El Niño: governo cria sala de situação para prevenir aumento de arboviroses
Liderado pela Casa Civil, o grupo avalia que o El Niño chegará de formas diferentes nas regiões Centro-Oeste, Nordeste, Norte, Sul e Sudeste. Para as regiões Norte e Nordeste , as ações do governo focam no enfrentamento da estiagem e dos riscos de isolamento de comunidades devido à seca provocada pelo fenômeno.
Também estão sendo elaboradas medidas de abastecimento com atenção especial a populações ribeirinhas, indígenas e quilombolas. Diante d o risco de redução do nível dos rios, que pode interromper a navegação, o governo avalia a antecipação e envio de estoques de combustíveis em corredores logísticos e localidades que dependem do transporte fluvial.
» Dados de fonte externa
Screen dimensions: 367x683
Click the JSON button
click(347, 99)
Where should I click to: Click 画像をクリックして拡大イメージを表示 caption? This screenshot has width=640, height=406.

O monitoramento nas regiões do Norte e do Nordeste também vai considerar o risco de aumento de casos de dengue, zika e chikungunya em decorrência das alterações climáticas.
As ações incluem a preparação de kits de saúde e a definição de procedimentos para o atendimento de municípios que venham a declarar situação de emergência.
Nos estados de Goiás, Mato Grosso e Mato Grosso do Sul e no Distrito Federal, o fenômeno formado a partir do superaquecimento das águas do Oceano Pacífico deve provocar temperaturas acima do normal.
O mesmo cenário é avaliado no Sudeste. Para as duas regiões, o governo prevê a elaboração de planos para enfrentamento de queimadas e ações para lidar com o aumento da demanda energética em meio à baixa no nível dos rios, que deve prejudicar a geração de energia por hidrelétrica.
Na região Sul , o fenômeno El Niño chegará com a previsão de chuvas intensas , contrastando com as estiagens previstas para o Norte e Nordeste.
Com previsões de volumes de chuva de até 200 milímetros em apenas sete dias em algumas áreas do Sul, a sala de situação comunicou o diálogo com governos locais para a elaboração de planos de respostas às possíveis consequências de precipitações.